In the Studio gallery, Taciana Coimbra’s ‘Immersions’, painted bodies of women in different positions, as seen from an a variety of perspectives, cover the whole room, representing a cathartic carpet of unforgotten feelings, loaded with truths and ready to return to life under the feet of the on-walking visitors. Stepping on this intriguing carpet, in the act of trampling on the bodies on images which could be interpreted as being beautiful or ominous, the visitor is brought to be part of a perceptive act that encloses the whole space. The figures are a form of alphabet –a necro-alfabet or dead alphabet because it is written in the private form of an unspecified place, where the buried bodies are not rotting human corpses, but feelings hidden in the subconscious and carved in the heart.

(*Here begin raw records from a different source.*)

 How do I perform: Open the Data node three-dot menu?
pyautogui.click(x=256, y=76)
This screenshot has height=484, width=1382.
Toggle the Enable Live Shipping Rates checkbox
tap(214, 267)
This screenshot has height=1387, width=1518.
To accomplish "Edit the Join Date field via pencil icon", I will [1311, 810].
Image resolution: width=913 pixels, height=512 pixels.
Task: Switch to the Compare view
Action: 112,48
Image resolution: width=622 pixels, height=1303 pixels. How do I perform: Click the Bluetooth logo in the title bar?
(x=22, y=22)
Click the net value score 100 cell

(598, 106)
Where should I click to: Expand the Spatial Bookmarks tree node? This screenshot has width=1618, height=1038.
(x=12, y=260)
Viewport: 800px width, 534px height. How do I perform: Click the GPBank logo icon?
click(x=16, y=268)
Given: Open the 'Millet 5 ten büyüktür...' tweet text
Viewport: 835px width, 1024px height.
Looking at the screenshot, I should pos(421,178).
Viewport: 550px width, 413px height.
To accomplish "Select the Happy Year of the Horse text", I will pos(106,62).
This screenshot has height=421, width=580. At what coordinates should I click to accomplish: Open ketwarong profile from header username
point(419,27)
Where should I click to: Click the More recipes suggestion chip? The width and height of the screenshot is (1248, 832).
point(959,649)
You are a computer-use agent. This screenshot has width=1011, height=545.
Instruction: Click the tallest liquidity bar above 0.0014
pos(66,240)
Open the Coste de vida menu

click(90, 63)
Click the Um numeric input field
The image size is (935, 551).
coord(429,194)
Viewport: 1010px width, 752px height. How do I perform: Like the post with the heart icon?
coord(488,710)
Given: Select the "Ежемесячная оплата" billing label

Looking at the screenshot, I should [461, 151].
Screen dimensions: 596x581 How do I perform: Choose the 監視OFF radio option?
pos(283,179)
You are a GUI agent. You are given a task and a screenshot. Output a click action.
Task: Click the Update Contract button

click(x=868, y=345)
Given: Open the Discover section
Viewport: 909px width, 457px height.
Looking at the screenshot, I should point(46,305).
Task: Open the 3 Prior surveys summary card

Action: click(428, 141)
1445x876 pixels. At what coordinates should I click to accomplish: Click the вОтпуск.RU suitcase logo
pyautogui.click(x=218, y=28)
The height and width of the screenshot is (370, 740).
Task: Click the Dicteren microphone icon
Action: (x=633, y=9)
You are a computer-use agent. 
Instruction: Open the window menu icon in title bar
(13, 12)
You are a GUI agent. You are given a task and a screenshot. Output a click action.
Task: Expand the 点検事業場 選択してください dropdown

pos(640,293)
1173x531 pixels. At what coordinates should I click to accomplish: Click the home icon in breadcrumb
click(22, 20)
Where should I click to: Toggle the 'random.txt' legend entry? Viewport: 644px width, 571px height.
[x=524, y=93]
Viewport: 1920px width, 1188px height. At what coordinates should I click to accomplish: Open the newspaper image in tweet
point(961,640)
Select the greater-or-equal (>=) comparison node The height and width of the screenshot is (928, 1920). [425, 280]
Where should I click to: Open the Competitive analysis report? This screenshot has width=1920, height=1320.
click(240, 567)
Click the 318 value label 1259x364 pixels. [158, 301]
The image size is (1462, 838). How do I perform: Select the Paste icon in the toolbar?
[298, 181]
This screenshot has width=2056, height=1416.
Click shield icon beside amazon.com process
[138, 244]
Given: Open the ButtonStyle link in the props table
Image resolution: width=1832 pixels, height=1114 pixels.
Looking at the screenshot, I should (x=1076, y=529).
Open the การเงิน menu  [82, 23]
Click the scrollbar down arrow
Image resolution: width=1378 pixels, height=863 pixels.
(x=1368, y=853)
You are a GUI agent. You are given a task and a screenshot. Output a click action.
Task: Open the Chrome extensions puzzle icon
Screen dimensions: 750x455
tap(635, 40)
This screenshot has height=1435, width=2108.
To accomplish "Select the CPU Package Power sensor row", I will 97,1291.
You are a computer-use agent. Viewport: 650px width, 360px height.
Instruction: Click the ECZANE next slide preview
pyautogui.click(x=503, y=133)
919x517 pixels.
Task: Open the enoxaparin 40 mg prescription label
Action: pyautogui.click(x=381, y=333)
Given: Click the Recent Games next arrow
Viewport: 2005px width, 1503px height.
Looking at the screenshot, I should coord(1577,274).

In the open space behind the gallery, in a game of hide-and-seek amongst the luxurious real-life foliage, are Luigi Menichelli’s still lifes captured in plastic and now become a synthetic material designed which has slowed down the inevitability of decay, thanks to human ingenuity in the expansion of technology. Like a modern-day poisoned apple from Snow White, they evoke immortality, death, and the human desire to extend life.

In the garden, listening to Ray Ganz’s ‘Nightmare on Skehan Street’ soundtrack of unique and unrepeatable compositions of natural and abnormal sounds, mirroring a nocturnal experience of solitude, the viewer becomes an active part of the artist’s research in acoustic meaning and selective listening.

Trying to trace their way back to the secret garden, the visitors start a quest to their personal Cosmogenesis, unveiling the innermost enigmas that lay behind the evanescing magic of children’s fiction.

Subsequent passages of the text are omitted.